Indeed, a release repository should strictly forbid content modification after a release, which is what Maven Central is doing:
(...) Here are some
of the properties of release
repositories such as the Central Maven
repository:
...
Release Stability
Once published to the Central Maven
repository, an artifact and the
metadata describing that artifact
never change. This property of release
repositories guarantees that projects
which depend on releases will be
repeatable and stable over time. While
new software artifacts are being
published to central every day, once
an artifact is assigned a release
number on Central, there is a strict
policy against modifying the contents
of a software artifact after a
release.
That being said, whether a Maven client will (re)download an artifact or not does not really depend on the repository and its policy, this is part of Maven DNA and it just won't happen (unless you delete the given artifact from your local repository of course).

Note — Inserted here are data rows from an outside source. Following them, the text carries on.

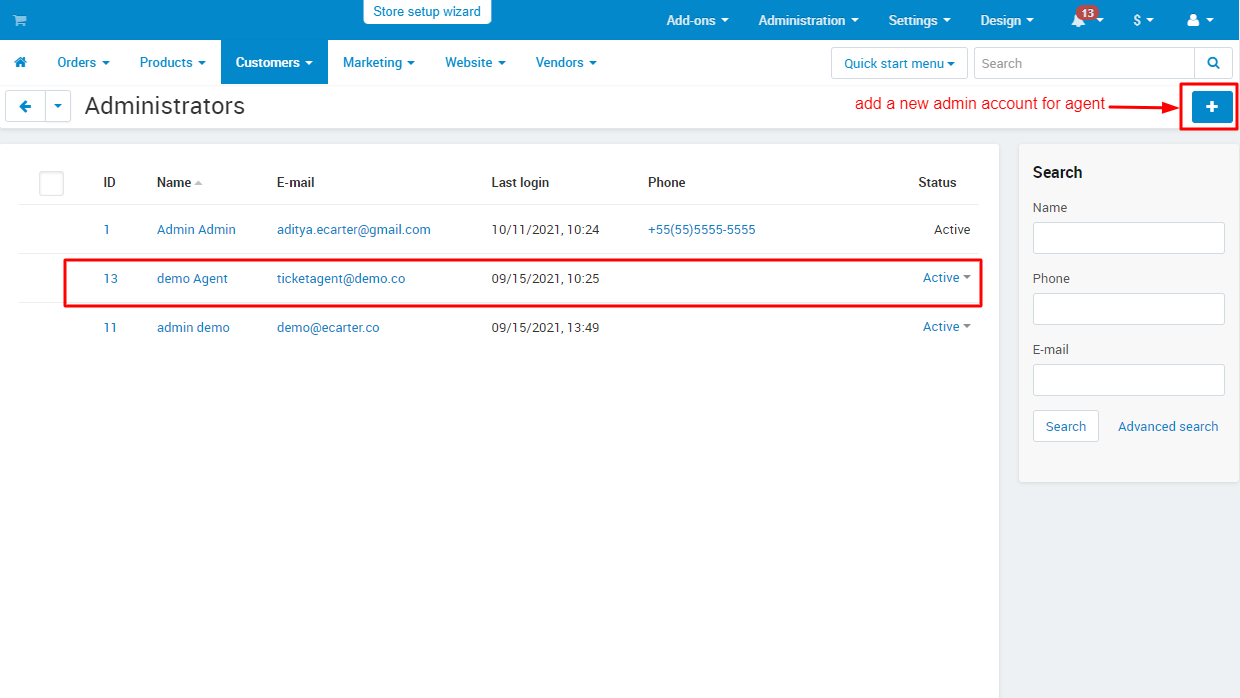Click the plus icon to add administrator
This screenshot has height=698, width=1240.
pos(1211,106)
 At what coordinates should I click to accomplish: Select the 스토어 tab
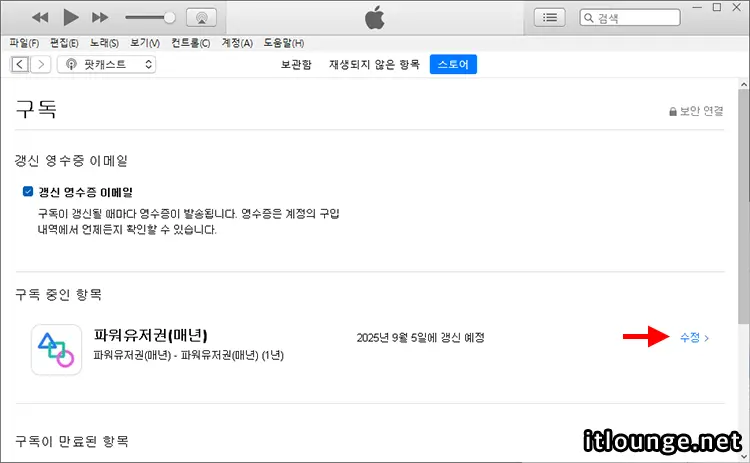453,65
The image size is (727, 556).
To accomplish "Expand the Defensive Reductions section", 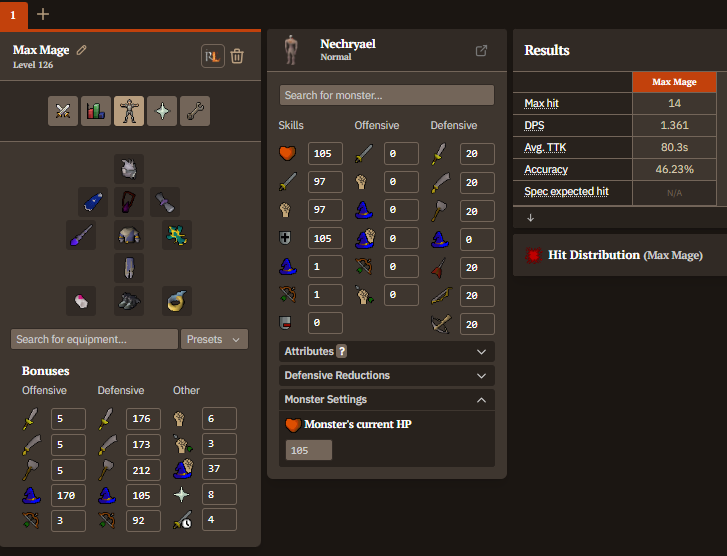I will pyautogui.click(x=387, y=375).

Quoting Brett Porter in [MNG-2528] - updatePolicy "always" does not work for repositories with "releases", at least not for transitive dependencies:
Releases in Maven are, by definition, unchanging. The always flag is to check for new releases (like it looks for new snapshots), not modifications to the existing one.
In other words, if you don't delete the content of your Nexus repository, Nexus will never re-download a released artifact again and you will thus be able to rebuild the version of your product created two years ago, using the exact same libraries.